SUBMISSION: 381 TITLE: Introducing Collaborative Link Traversal Query Processing in the Context of Structured Decentralized Environments
----------------------- REVIEW 1 --------------------- SUBMISSION: 381 TITLE: Introducing Collaborative Link Traversal Query Processing in the Context of Structured Decentralized Environments AUTHORS: Bryan-Elliott Tam
----------- Overview ----------- This paper presents a proposal for a phd project that will investigate the development of a method for query answering over distributed web data. The paper gives a motivation for this based on current need for such distributed data in the context of data sovereignty, building on the foundations of the SOLID project. It bases the research question on the state of the art in Link Traversal Query Processing and distributed SPARQL solutions. The proposal poses two subquestions on query completeness as well as efficiency. The project will mainly be an engineering effort building prototypes on top of existing (SOLID-related) infrastructures and benchmarks. ----------- Originality and Novelty ----------- SCORE: 4 (good) ----- TEXT: Based on SOTA, building on existing P2P and distributed querying but definitely valuable and novel ----------- Relevance to the Conference ----------- SCORE: 5 (excellent) ----- TEXT: Clear relevance to the conference. This is core Semantic Web engineering research ----------- Technical soundness ----------- SCORE: 3 (fair) ----- TEXT: The technical details in the proposal are quite limited, but what is there is solid (no pun intended) ----------- Clarity and quality of presentation ----------- SCORE: 3 (fair) ----- TEXT: I found the introduction not very easy to read. This is partly because of some overly long sentences with many commas or brackets. Also, the political and economical statements and assumptions in the first part of the introduction are not really backed up. I would suggest a slight rewrite with more focus on the actual research problem. Make sure to state the research question/contribution of the paper in the introduction.

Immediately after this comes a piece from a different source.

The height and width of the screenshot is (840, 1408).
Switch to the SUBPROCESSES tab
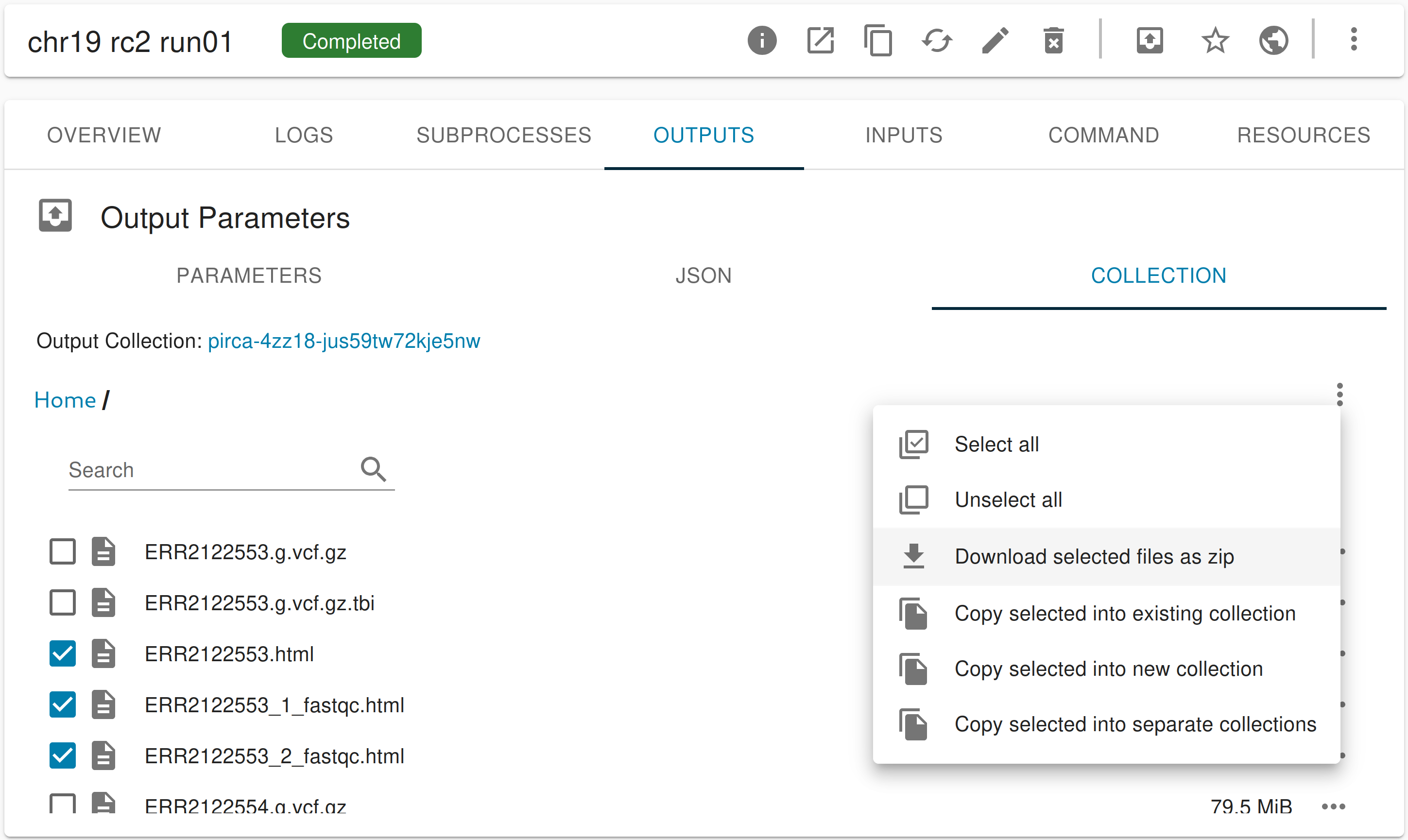point(504,135)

An running example would also highly increase the readability of the paper. What paper presents "querying in social applications" as main case, but what that would actually look like is unclear. For what type of applications and in what kinds of scenarios would the proposed solution work? In other words, what is the class of problems for which you design a (class of) solution(s)? ----------- Overall evaluation and additional comments ----------- SCORE: 2 (accept) ----- TEXT: Clear paper with a good focused research problem. This is mostly an engineering problem, but one that is relevant to the overall conference and to current investigations into distributed privacy-preserving data sharing solutions. The method, the heuristics described and the metrics proposed make sense. In the current form, most technical details are missing, but for an early-stage proposal that is ok.
The demarcation and illustration of the problem can be improved with examples of situations where such distributed querying is reasonable.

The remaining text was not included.